Information shown -
*****

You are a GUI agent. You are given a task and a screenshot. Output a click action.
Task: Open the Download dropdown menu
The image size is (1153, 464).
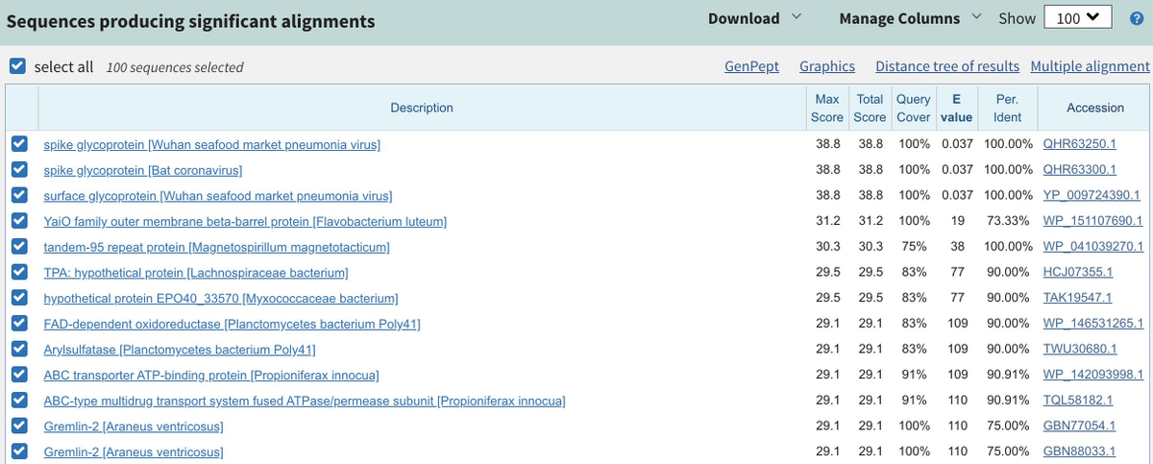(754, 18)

*****

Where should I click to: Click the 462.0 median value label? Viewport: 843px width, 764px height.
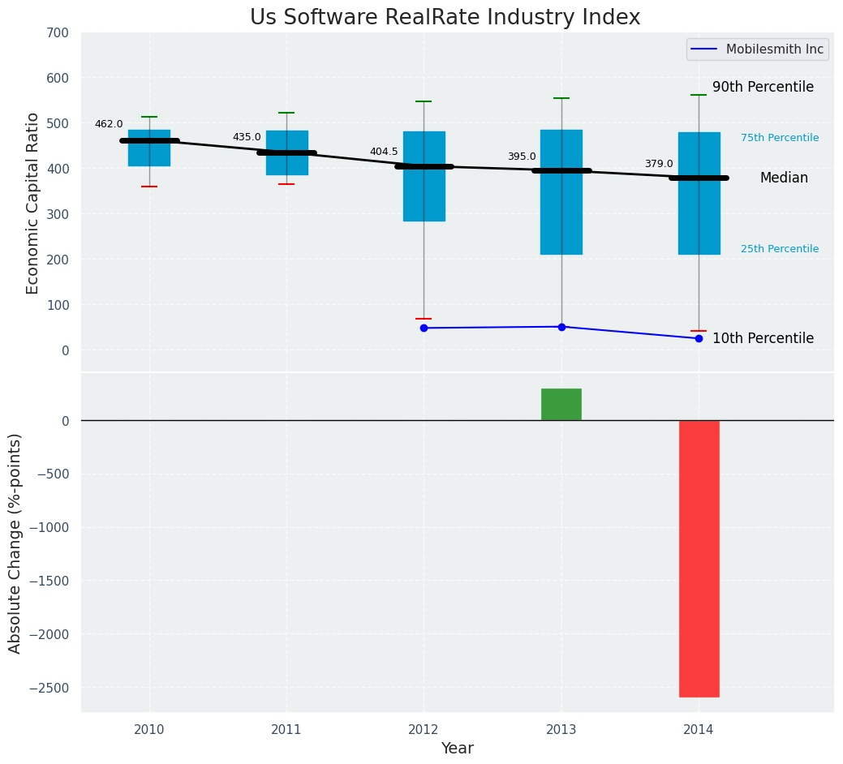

*****

Activity - Working through the data above, find every line holding "click" and copy it.

Answer below -
You are a GUI agent. You are given a task and a screenshot. Output a click action.
Where should I click to: Click the 462.0 median value label? Viewport: 843px width, 764px height.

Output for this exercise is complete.